Stored data entries:
- - -

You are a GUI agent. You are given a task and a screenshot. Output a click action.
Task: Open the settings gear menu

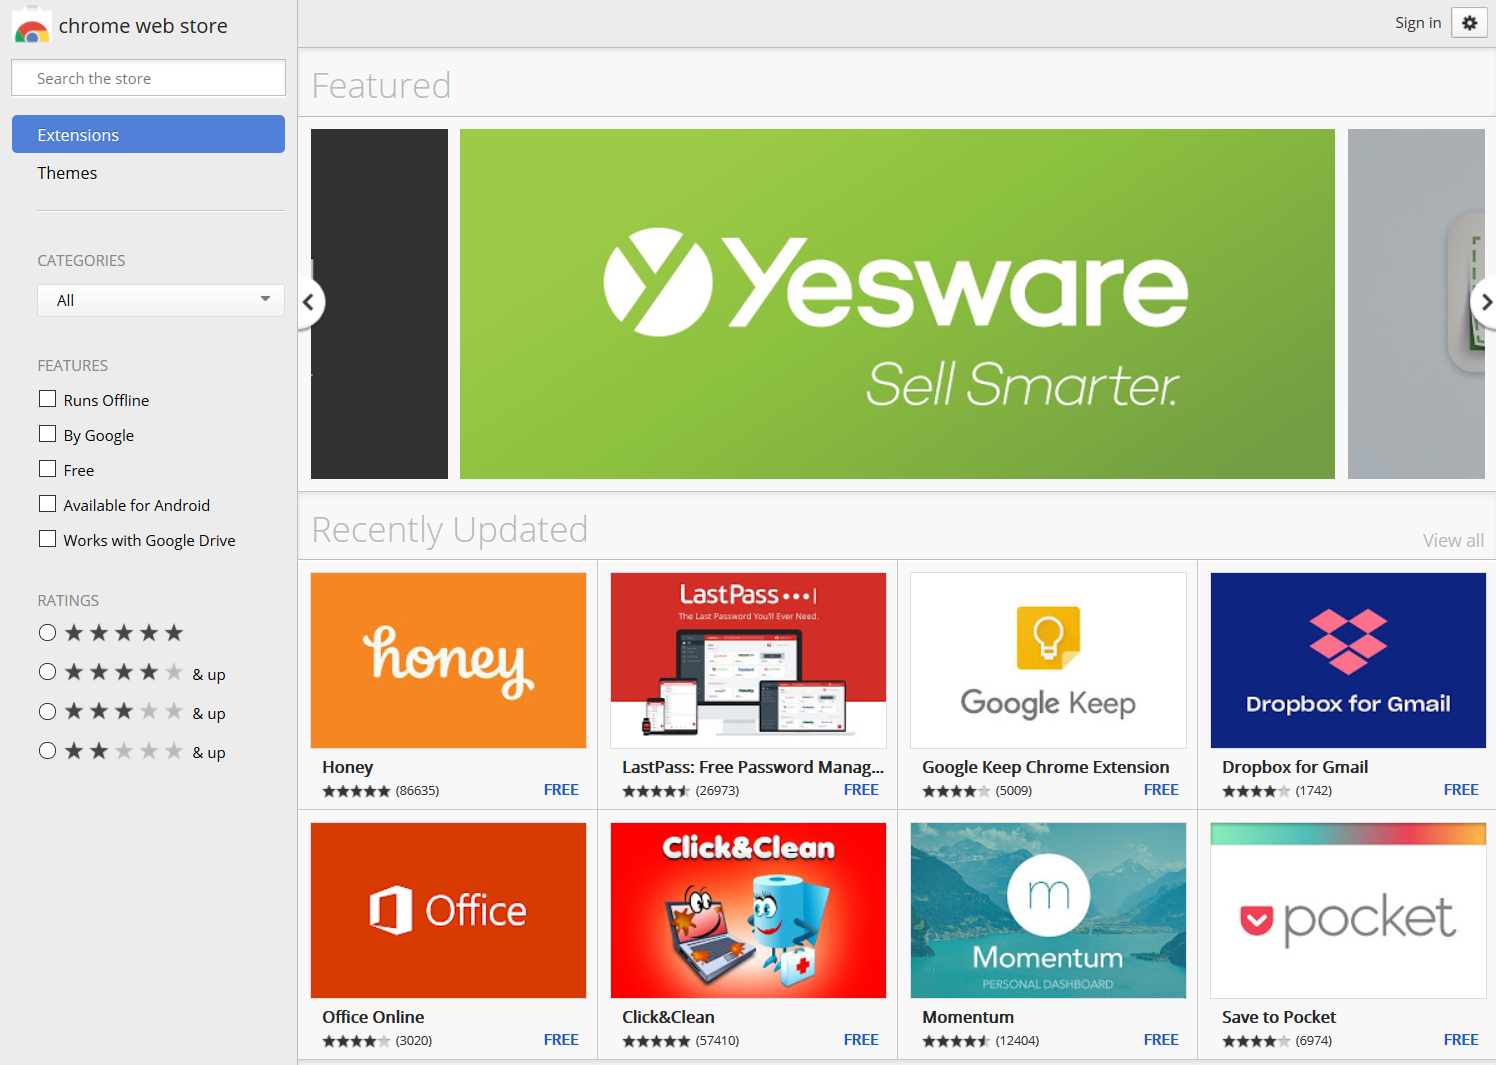click(x=1469, y=23)
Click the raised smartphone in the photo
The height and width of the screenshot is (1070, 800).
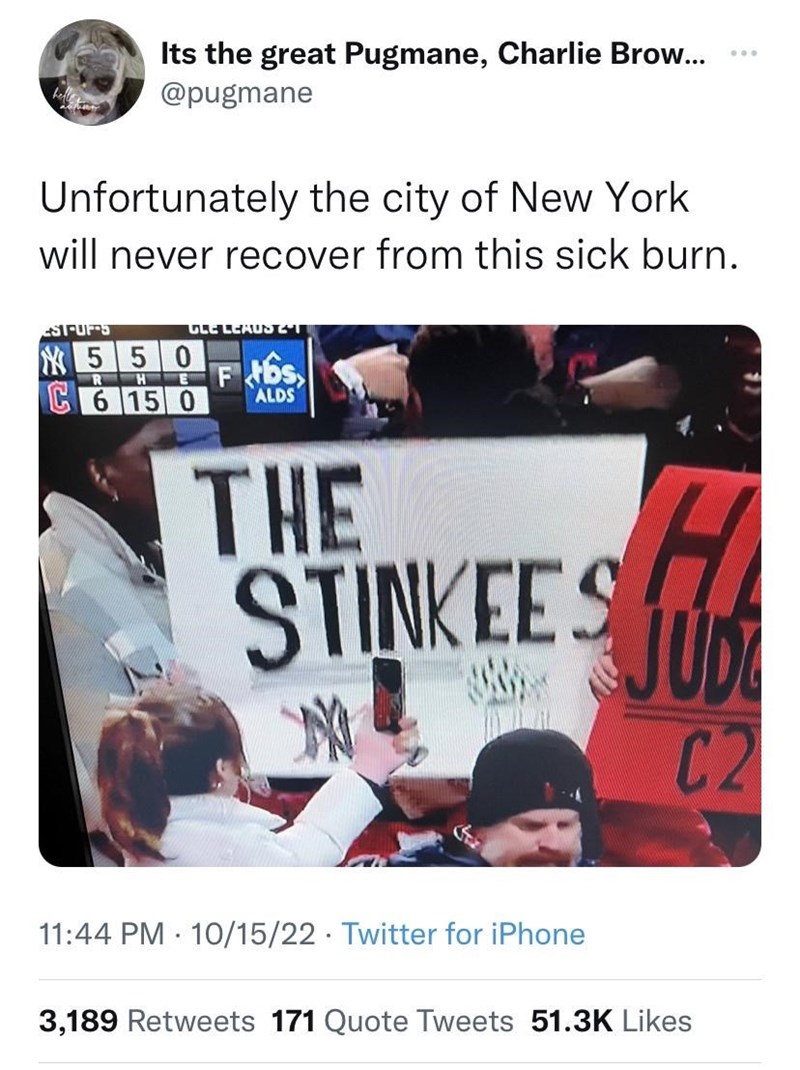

- - -

> _WHAT THE TASK REQUIRES_:
What is needed is every entry above, repeated exactly, with the pictures dropped.

> _TASK RESULT_:
You are a GUI agent. You are given a task and a screenshot. Output a click action.
Task: Open the settings gear menu

click(x=1469, y=23)
Click the raised smartphone in the photo
The height and width of the screenshot is (1070, 800).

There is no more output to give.